Death Race Redux
April 14, 2008When I was driving into Toronto last Wednesday afternoon, cruising down the Gardiner, when I got to Windermere, I gasped when I noticed how far away downtown looked from there. Windermere was the turnaround point in the Scotiabank Toronto Waterfront half-marathon I ran plodded last fall, you see. There’s no getting around it—it’s a bit of a hike (12k, actually) just to get to the half-way point. Then, yeah, you gotta turn around and go back. I seem to recall not having a feeling of elation at that point… I mean, it wasn’t exactly “Yay, I’m half-way done!” It was more “Sweet jayzuz, I gotta go all the way back, now!?”

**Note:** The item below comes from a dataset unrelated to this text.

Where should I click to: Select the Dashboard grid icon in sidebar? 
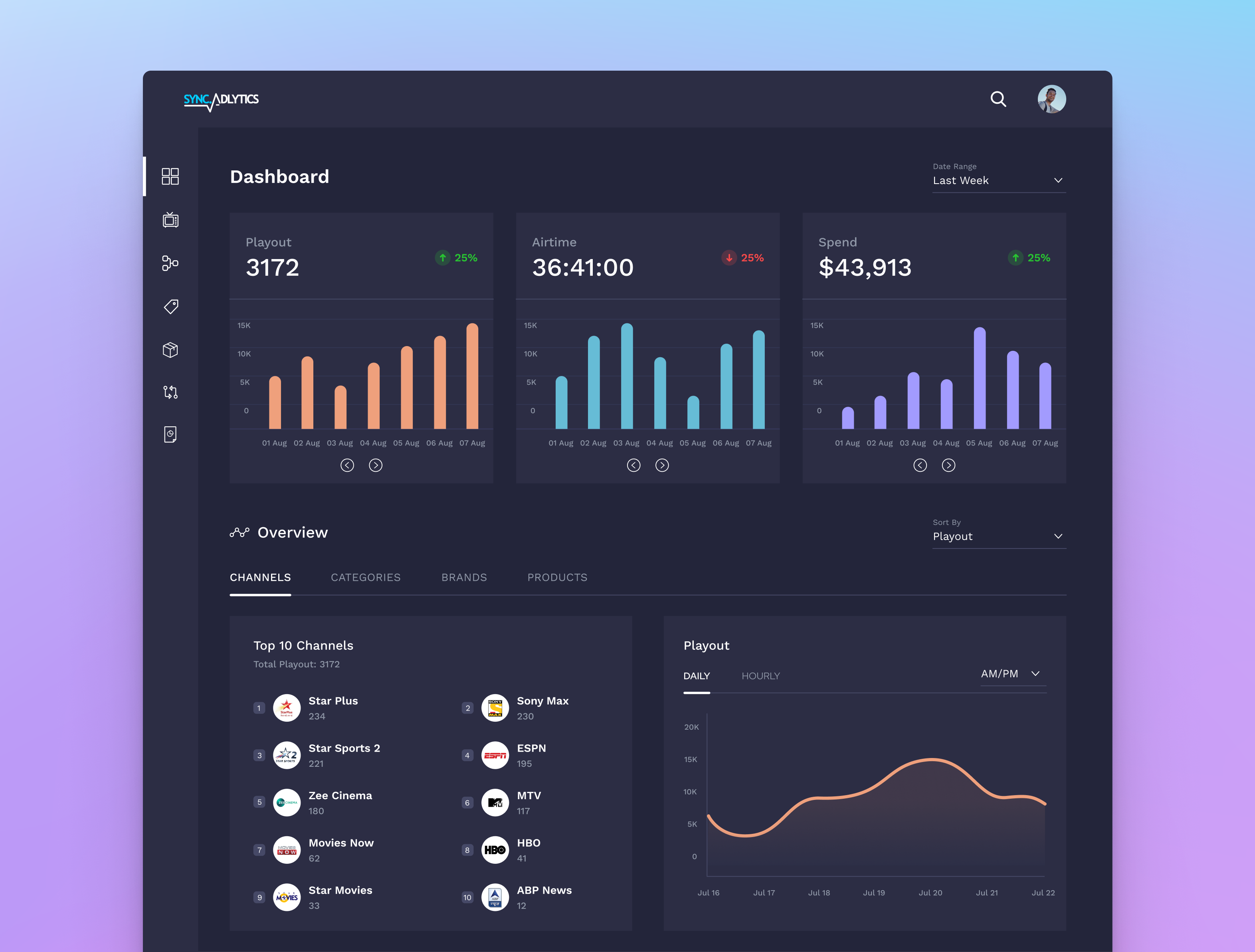(x=170, y=176)
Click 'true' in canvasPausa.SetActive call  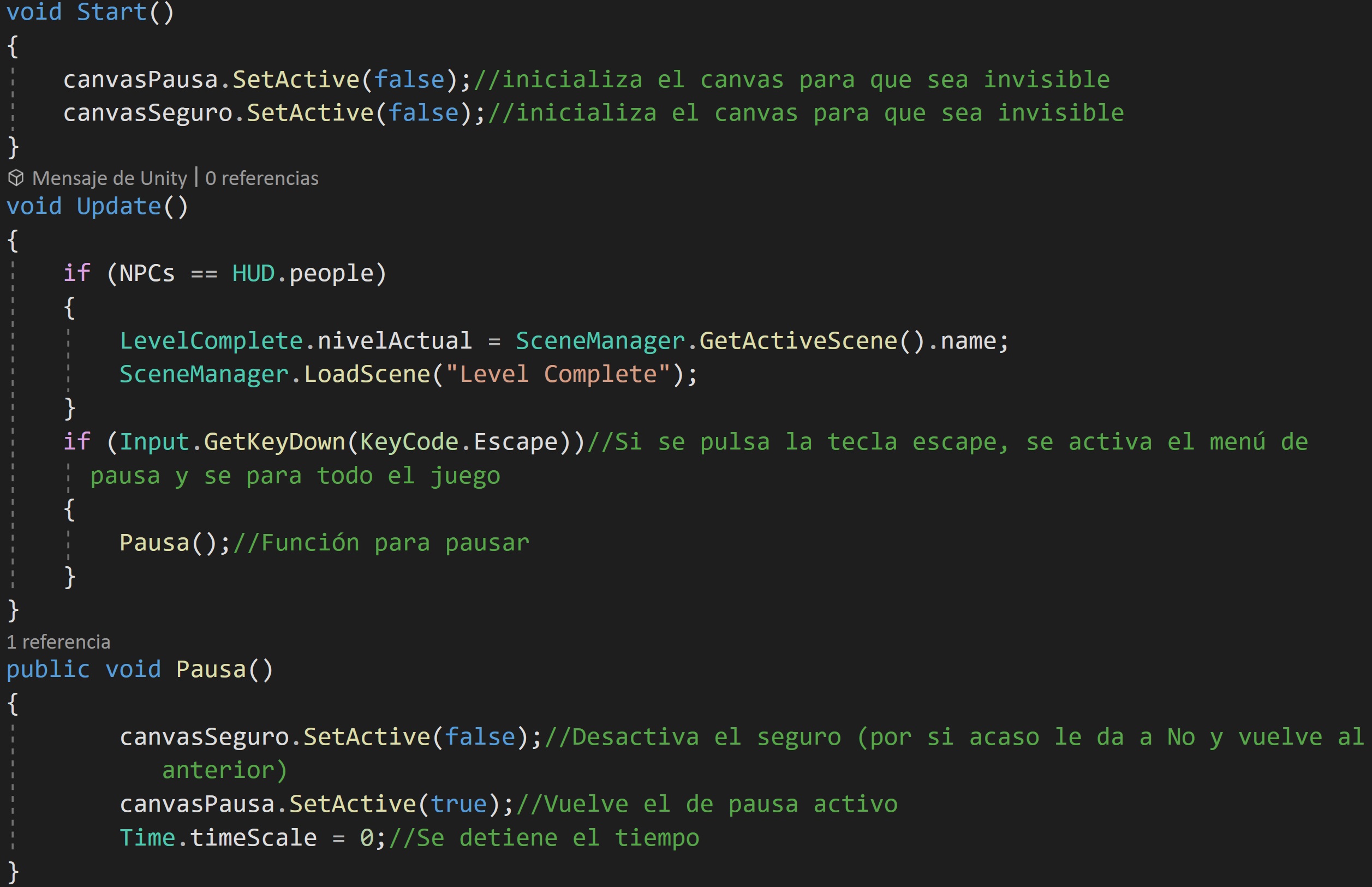[x=458, y=804]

A few days after the sight of that long run back downtown, my friend Laurie asked me if I’d run the H2Ofront half-marathon again this year, this time with her. Laurie sez she needs a goal race as a fire under her butt to keep running. (I don’t need such things, I’ve found. I actually enjoy running without anything more in mind than just the enjoyment of doing it. La la la la la, I float through life without goals!) I pause to consider… I think about the poor sleep and the broken door, the parched mouth and sandbag legs, the seemingly Rocky Mountain-sized overpasses on the way back downtown, the ferocious thigh muscle cramps and the fruitless searching for a Freezie afterward, and I say… “Okay. Count me in!”